Are the absolute values of random variables iid if the random variables are iid? If $X$ and $Y$ are independent and identically distributed (iid) random variables, does it imply that $|X|$ and $|Y|$ are iid? How would you go about proving this?
 A: $X,Y$ are independent if and only if $$P\left\{ X\in A\wedge Y\in B\right\} =P\left\{ X\in A\right\} P\left\{ Y\in B\right\} $$
is true for measurable sets $A,B$.
If this is the case and $f,g:\mathbb{R}\rightarrow\mathbb{R}$ are
measurable functions then:
$$P\left\{ f\left(X\right)\in A\wedge g\left(Y\right)\in B\right\} =P\left\{ X\in f^{-1}\left(A\right)\wedge Y\in g^{-1}\left(B\right)\right\} =P\left\{ X\in f^{-1}\left(A\right)\right\} P\left\{ Y\in g^{-1}\left(B\right)\right\} =P\left\{ f\left(X\right)\in A\right\} P\left\{ g\left(Y\right)\in B\right\} $$
showing that $f\left(X\right)$ and $g\left(Y\right)$ are independent.

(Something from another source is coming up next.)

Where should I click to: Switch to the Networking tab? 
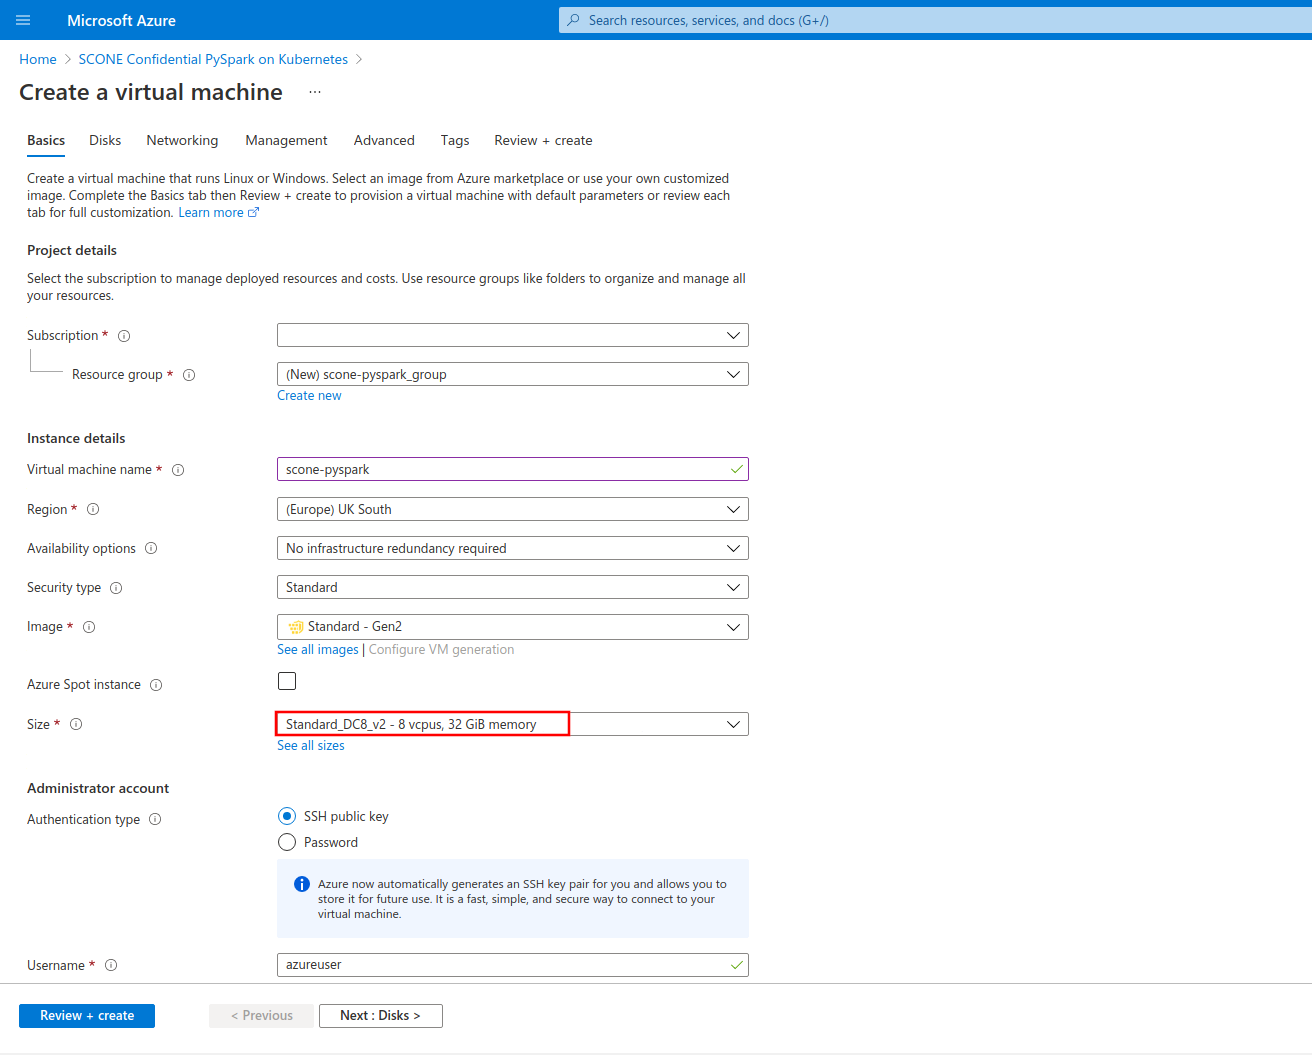[x=182, y=140]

A: Yes. In fact one can show that $X$ and $Y$ are independent if and only if $f(X)$ and $g(Y)$ are independent for every measurable  function $f, g$ 
I don't know how you introduced independence, but X and Y independent means that the $\sigma$-algebrae generated by them are independent; it is easy to see that the $\sigma$-algebra generated by $f(X)$ is smaller that the one generated by $X$, hence independence is preserved 
A: Evidently so. See this link 
Are functions of independent variables also independent?
which addresses independence. It's clear they are identically distributed, isn't it?